▶ [The records]
********************

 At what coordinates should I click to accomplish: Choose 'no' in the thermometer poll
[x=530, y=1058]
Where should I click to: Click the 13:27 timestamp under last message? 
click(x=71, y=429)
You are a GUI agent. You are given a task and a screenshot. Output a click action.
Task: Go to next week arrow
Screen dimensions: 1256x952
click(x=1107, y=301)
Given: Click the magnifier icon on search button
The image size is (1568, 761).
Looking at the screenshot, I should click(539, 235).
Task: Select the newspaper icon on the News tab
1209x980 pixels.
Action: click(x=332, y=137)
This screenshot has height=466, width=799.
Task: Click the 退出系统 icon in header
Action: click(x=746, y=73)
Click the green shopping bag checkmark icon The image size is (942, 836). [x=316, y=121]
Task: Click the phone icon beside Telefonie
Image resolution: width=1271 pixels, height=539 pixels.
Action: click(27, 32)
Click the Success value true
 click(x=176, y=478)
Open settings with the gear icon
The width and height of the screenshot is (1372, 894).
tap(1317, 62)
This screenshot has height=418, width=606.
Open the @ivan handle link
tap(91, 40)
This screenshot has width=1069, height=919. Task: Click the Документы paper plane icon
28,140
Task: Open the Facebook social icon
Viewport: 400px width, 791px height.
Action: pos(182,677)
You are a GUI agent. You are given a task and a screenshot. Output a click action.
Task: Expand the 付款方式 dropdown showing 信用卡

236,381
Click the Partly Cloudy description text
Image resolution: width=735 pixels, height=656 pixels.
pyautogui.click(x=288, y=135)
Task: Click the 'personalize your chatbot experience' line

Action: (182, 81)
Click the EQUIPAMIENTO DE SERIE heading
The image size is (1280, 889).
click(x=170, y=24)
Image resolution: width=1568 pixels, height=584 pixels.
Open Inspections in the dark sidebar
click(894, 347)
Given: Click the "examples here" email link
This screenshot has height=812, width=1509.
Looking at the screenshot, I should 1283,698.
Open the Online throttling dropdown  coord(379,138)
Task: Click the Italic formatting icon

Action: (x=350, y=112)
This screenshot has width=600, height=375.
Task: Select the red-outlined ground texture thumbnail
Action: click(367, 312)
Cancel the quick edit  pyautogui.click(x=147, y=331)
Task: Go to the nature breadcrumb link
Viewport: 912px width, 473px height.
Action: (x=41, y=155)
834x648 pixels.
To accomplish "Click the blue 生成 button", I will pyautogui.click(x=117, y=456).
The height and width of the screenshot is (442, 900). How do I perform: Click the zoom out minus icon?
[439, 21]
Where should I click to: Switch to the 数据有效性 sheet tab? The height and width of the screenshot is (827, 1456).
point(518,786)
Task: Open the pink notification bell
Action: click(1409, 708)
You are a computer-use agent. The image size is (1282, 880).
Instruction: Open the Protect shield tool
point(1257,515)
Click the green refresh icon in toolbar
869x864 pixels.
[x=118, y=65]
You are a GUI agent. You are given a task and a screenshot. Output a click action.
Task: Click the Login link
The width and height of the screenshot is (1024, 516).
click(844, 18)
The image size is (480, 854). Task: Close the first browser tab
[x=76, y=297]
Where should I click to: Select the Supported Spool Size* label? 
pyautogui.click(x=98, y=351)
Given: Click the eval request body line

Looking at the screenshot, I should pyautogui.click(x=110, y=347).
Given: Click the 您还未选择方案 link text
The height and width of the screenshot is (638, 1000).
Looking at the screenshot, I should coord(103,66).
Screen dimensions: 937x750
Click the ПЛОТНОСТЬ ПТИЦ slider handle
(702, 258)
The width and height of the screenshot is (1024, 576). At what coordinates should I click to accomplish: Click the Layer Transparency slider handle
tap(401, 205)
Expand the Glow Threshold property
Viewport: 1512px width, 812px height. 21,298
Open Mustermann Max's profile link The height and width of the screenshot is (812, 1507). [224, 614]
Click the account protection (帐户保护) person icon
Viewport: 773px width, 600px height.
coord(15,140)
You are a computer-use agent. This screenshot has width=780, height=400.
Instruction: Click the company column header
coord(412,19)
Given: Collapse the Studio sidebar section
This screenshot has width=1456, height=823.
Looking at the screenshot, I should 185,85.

********************

Gather every line in the records above that contains the word "button", treating uppercase and lowercase letters as distinct.

Given: Click the magnifier icon on search button
To accomplish "Click the blue 生成 button", I will pyautogui.click(x=117, y=456).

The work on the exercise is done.